Clinically and statistically significant results of intervention.
EFFICACY OF AN ASSISTED LOW-INTENSITY PROGRAMME OF PERIOPERATIVE PELVIC FLOOR MUSCLE TRAINING IN IMPROVING THE RECOVERY OF CONTINENCE AFTER RADICAL PROSTATECTOMY: A RANDOMIZED CONTROLLED TRIAL
Article first published online: 22 AUG 2012
© 2012 THE AUTHORS. BJU INTERNATIONAL © 2012 BJU INTERNATIONAL
Volume 110, Issue 7, pages 1010–1011, October 2012
How to Cite
Goode, P. S. (2012), EFFICACY OF AN ASSISTED LOW-INTENSITY PROGRAMME OF PERIOPERATIVE PELVIC FLOOR MUSCLE TRAINING IN IMPROVING THE RECOVERY OF CONTINENCE AFTER RADICAL PROSTATECTOMY: A RANDOMIZED CONTROLLED TRIAL. BJU International, 110: 1010–1011. doi: 10.1111/j.1464-410X.2012.11451.x
- Issue published online: 6 SEP 2012
- Article first published online: 22 AUG 2012
Tienforti et al. report results of their well-designed trial demonstrating that preoperative pelvic floor muscle training (PFMT) produced clinically and statistically significant differences on validated outcome instruments (ICIQ-UI, UCLA-PCI, and ICIQ-OAB), as well as traditional measures (incontinence episodes on diary and pad counts). This trial adds to a considerable body of evidence (Table 1[1–5]) that peri-operative PFMT for all men undergoing radical prostatectomy improves continence outcomes.

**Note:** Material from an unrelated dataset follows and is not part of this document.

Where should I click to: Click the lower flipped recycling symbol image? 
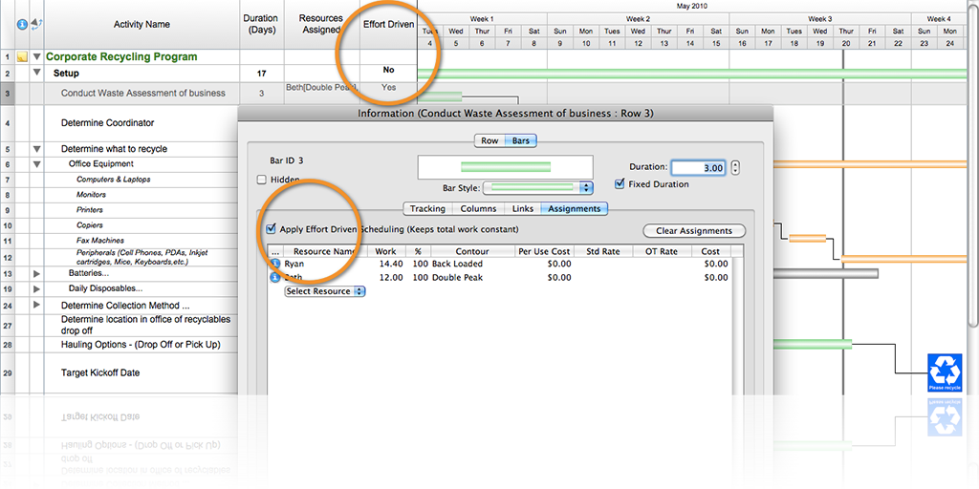click(946, 417)
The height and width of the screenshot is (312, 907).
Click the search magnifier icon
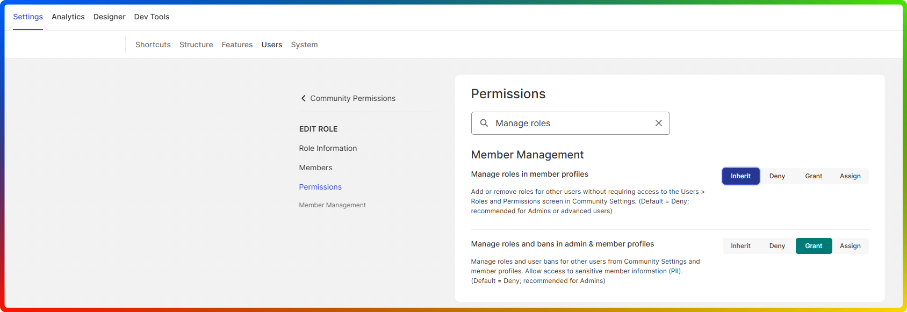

|Study||N||Intervention||Definition of continence||Percent continent: intervention vs control group|
|3 months||6 months||1 year|
|Positive Studies *|
|Filocamo et al., 2005 ||300||PFMT on physical exam in three postoperative sessions, home exercises, bladder control strategies vs usual care||Dry on ICS-Male Questionnaire||23% vs 14%||77% vs 32%||89% vs 68%|
|Burgio et al., 2006 ||125||Single session of preoperative biofeedback-assisted PFMT and home exercises vs usual care||No leakage on Bladder Diary||48% vs 32%||68% vs 48%||6-month study|
|Mariotti et al., 2009 ||60||PFMT via biofeedback and electrical stimulation twice a week for 6 weeks postoperatively vs usual care||≤2 grams on 24 hour pad test and no pad use.||80% vs 33%||97% vs 67%||97% vs 97%|
|Ribeiro et al., 2010 ||73||Biofeedback-assisted PFMT weekly plus home exercises x 3 months or until continent vs brief verbal instructions||No pads||73% vs 39%||88% vs 64%||96% vs 75%|
|Tienforti et al. 2012||32||Preoperative biofeedback-assisted PFMT, monthly postoperative biofeedback-assisted PFMT vs verbal and written instructions for home exercises||Score of 0 on the ICIQ-SF||50% vs 6%||63% vs 6%||6-month study|
|Bales et al. 2000 ||100||Single session of preoperative biofeedback-assisted PFMT vs verbal and written instruction. Both groups encouraged to practise home exercises.||≤1 pad per day||57% vs 62%||94% vs 96%||6-month study|
Research questions do still remain, particularly regarding the intensity of peri-operative therapy necessary. Varying levels of technologies were used in these trials – biofeedback, biofeedback augmented with electrical stimulation, and no technologies – simply PFMT on physical examination –all demonstrated considerable benefit. The negative trial by Bales et al.  showed that biofeedback did not improve the results of verbal and written instruction with encouragement to do home exercises. The message for practice is that even low-tech peri-operative PFMT, combined with home exercises, can improve continence outcomes.
Most men who choose radical prostatectomy are relatively healthy otherwise. The diagnosis of cancer followed by postoperative incontinence can be life-changing – enough to cause some experts to discourage routine PSA testing for men. Regaining continence months sooner is a highly desirable outcome for these men.
As the evidence has mounted, urology practices have begun to include various levels of PFMT for men undergoing radical prostatectomy; however, translation from research to practice has not been optimum. Most men undergoing radical prostatectomy do not receive PFMT. It is time to change practice and implement PFMT into routine peri-operative care for all men undergoing radical prostatectomy.